(Provided records)
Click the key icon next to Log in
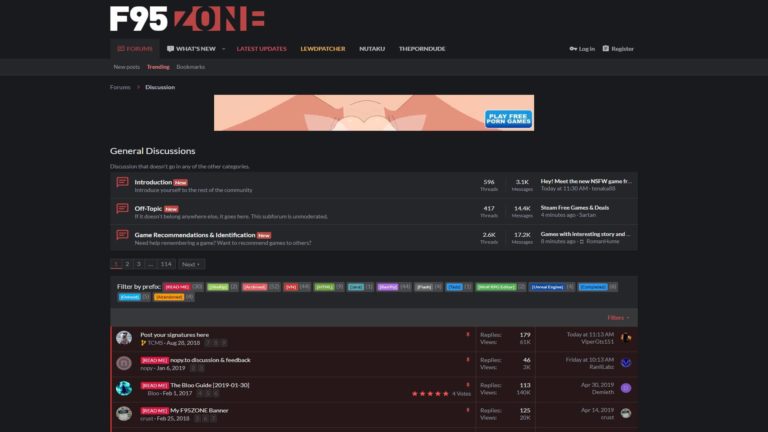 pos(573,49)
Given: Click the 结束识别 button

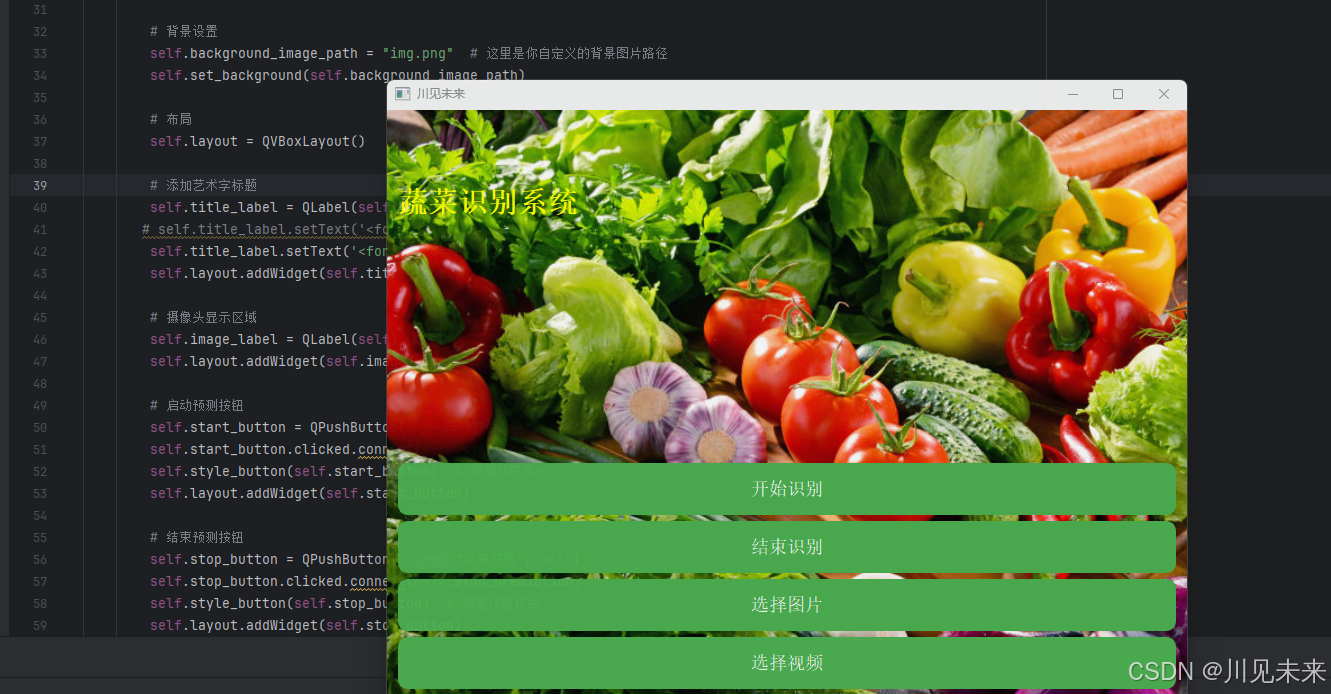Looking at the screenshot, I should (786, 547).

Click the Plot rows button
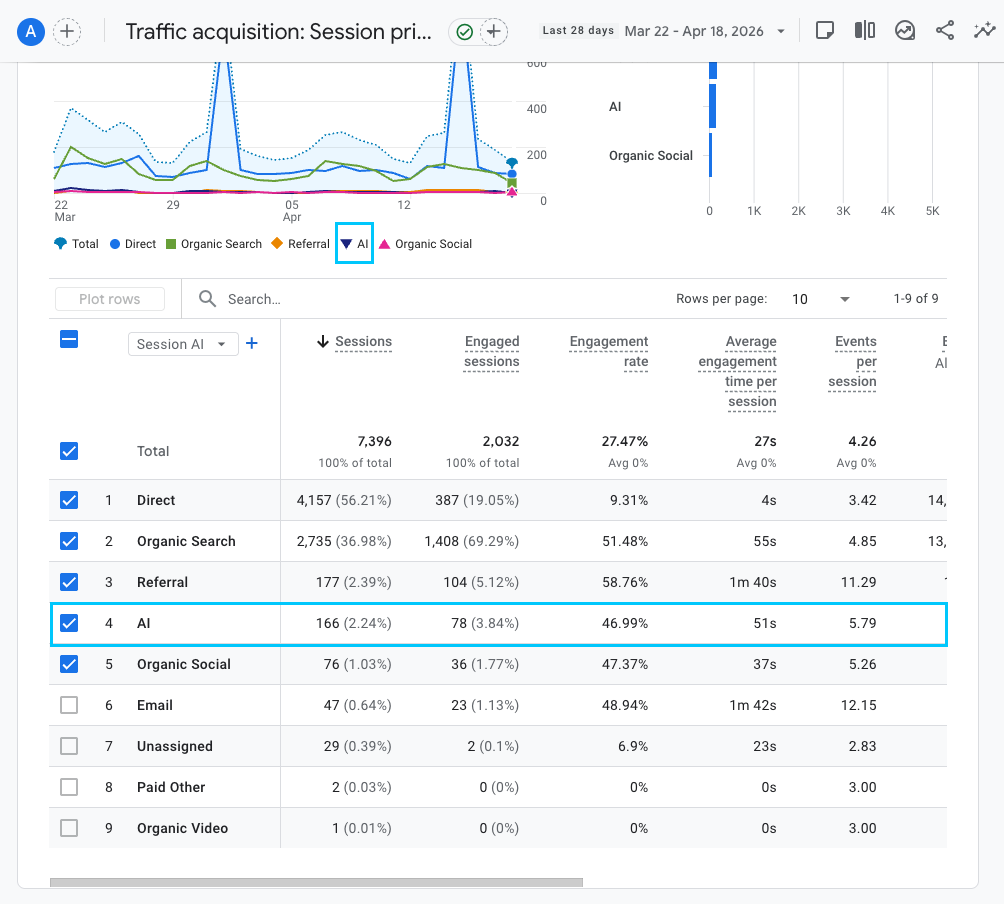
(End Provided records)
→ Task item:
Each line above should be output exactly, apart from the pictures.

→ Reply to the task:
Click the key icon next to Log in
 pos(573,49)
Given: Click the 结束识别 button

Looking at the screenshot, I should (786, 547).

Click the Plot rows button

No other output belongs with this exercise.